Love Survives (Love's Suicide #2)(105)



I squeezed her hand, trying to cope with my own emotions. Tears were falling down my face, but only because I was too wired to convince myself that she was going to be fine. “Have you ever felt so happy that you’re almost wondering when something bad is going to happen?”

She moved her head up and down.

“Then you know what it was like to pull up to that accident and know that I could have prevented it.”

“It wasn’t your fault,” she argued.

I looked down at our daughter and then back up to Kat. “It doesn’t even matter anymore. He won’t be bothering you again.”

“Did he get arrested? Is he going to jail?”

“He didn’t make it, Kat. He passed on during surgery.”

Her monitors started beeping, and from the look on her face I could tell she was freaking out. What I couldn’t bring myself to understand was why? Why would she care if he was gone? Our problems were over. He couldn’t hurt her, threaten her, or stand in our way of being married. His death literally solved all of it. In that very moment I realized she wasn’t on the same page as me.

It crushed me.

The idea of her caring about someone who caused her pain was unimaginably difficult. I couldn’t rationalize with it. “Please don’t this, Kat. Don’t shut me out.”

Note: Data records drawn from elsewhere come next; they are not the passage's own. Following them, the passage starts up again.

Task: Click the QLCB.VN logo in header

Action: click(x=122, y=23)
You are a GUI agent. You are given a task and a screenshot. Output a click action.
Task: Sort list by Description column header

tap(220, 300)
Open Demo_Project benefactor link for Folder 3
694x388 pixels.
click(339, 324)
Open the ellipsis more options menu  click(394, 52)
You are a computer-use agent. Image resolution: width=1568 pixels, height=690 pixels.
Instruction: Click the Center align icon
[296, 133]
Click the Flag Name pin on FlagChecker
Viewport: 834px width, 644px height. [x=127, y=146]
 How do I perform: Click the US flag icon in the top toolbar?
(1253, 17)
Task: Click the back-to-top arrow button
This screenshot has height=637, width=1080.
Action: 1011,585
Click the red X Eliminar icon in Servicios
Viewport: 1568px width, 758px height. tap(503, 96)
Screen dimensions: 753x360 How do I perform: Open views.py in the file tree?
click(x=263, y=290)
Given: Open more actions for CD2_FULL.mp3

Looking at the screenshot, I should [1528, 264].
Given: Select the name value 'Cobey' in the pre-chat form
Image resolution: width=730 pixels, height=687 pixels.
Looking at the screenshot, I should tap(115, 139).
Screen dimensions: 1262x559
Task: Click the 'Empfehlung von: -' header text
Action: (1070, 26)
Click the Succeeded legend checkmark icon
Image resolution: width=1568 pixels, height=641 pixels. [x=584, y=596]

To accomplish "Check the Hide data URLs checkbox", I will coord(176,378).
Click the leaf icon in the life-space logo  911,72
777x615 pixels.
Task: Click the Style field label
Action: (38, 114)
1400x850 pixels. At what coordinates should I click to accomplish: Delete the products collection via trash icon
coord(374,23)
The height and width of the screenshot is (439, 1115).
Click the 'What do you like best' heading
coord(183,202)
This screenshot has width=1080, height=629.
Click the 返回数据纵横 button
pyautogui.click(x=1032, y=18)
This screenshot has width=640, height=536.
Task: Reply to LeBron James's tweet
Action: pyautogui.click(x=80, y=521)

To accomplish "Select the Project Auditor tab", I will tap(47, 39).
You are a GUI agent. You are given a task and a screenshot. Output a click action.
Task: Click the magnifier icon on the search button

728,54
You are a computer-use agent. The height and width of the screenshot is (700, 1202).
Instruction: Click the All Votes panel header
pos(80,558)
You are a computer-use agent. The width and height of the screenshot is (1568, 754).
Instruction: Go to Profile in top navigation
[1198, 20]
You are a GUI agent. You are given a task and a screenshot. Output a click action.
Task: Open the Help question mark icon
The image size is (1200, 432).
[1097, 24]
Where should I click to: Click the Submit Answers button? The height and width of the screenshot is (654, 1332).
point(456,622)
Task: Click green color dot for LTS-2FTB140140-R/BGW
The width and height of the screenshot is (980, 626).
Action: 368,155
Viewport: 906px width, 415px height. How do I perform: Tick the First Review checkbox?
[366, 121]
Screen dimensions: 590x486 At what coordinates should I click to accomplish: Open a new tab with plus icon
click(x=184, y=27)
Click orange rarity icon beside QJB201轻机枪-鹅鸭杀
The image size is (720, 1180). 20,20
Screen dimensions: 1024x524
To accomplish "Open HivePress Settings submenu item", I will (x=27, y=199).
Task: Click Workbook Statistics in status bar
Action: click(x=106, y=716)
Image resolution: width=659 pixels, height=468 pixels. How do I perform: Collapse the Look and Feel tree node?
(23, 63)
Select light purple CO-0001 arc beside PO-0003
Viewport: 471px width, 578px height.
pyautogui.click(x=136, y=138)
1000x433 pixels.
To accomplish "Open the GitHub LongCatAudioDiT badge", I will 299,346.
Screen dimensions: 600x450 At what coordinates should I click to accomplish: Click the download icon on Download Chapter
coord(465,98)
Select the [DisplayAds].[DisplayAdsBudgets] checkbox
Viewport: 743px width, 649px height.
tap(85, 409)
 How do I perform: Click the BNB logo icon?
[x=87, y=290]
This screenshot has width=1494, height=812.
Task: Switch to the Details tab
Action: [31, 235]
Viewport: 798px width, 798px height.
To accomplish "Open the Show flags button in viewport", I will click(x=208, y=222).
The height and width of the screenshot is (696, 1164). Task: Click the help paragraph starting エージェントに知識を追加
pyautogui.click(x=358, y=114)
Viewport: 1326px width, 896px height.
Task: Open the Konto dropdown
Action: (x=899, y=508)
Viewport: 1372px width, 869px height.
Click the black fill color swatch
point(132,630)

“I want to be alone.” She pulled her hand out of mine.

I touched her leg, hoping she wouldn’t push that away as well. “I’m not leaving this room. I’m never leaving you again.”

“Brooks, don’t you see how toxic we are? Someone is dead because of us. He didn’t start out as a violent man. Bobby took care of me. He gave me a home, and loved me, even when he knew I could never feel the same way about him. I know you don’t understand this, but I did love him in some ways. For a while he was all I had. That man loved our daughter. He treated her like she was his own flesh and blood. People in town even believed it. He lived every day to make her happy. Go ahead and sit there imagining all the bad. I know you are. You didn’t know him like I did. You’ll never understand how it feels to know I had a hand in his death.”

What could I say to that?

How on earth was I supposed to rationalize with how she was portraying the man? I didn’t know him. She was right. I could only judge the parts I knew about, which were violent and erratic. “I’m sorry you feel this way. I wish I could take away the pain. Your heart is so much bigger than mine.”

I couldn’t stop crying like a pathetic baby. When she looked at me, I felt like she didn’t even want me around. I was trying so hard to understand, to be compassionate, but all I came up with was the same result.

I hated him.

I was glad he was out of the picture.

Now I feared that instead of this helping us build a future, it was going to be a huge setback; one that could separate us once again.





Chapter 52


Several hours later, when visiting times were over, my family headed back to the house. I sat quietly in the chair next to the medical bed. It was hard to contain the feelings that I was trying to keep bottled up. This hurt me so much, feeling her slipping away, as if the past week hadn’t meant anything at all. "Kat, please say something to me. I don't understand why you're doing this. He put your life in danger. You did what you thought you had to do."


"I ended his life."


"The accident ended his life."


"I caused the accident. I killed him."


"His drinking killed him, Kat." Why couldn’t she see that? What was so special about him that made her throw away everything else?

"No. He used to tell me that all he ever wanted was for me to be happy. He didn't mean it like this, Brooks. I ruin everything I touch. I always have."


"That's your pain medicine talking."

Her next statement shocked me. I was so taken back by her change in demeanor that it took me a second to comprehend it all. "No. I’m a very selfish person that went after what I wanted, not even considering how drastic the consequences would be. I can't do this right now, Brooks."


The worst part of all this was the fact that I had to head back to South Carolina. My leave was over, and I was expected back to base. "If we don't talk now, it's going to have to be over the phone. I've got to head back to Fort Jackson first thing in the morning to report back for duty. Mom's going to take care of you and B until I can fly back next weekend."

I didn’t know what she was thinking about when I said it. Kat looked away from me, silently sobbing to herself. I half expected her to tell me to walk out the door and never come back.

When she finally responded she was choked up. "So you'll call?"


I reached for her hand, wanting to give her reassurance. "Kat, we'll get through this. I promise. Don’t you dare give up on us. I know what you're thinking. Don’t do it. Please don't push me away."


I was basically saying goodbye to her, praying it would only be temporary. "I'm so sorry, Brooks. Please don't look at me like that."


I stood up and peered into her eyes, praying she’d understand how I wasn’t willing to give up anything with her. "I love you with everything I have in me. I know what it's like feeling like you caused someone's death. I can see it all over your face. They train us to handle those situations, so when you're ready to talk about it, rationally, you pick up that phone and I'll be there.” I kissed her lips before whispering into her ear. "I will never give up on you."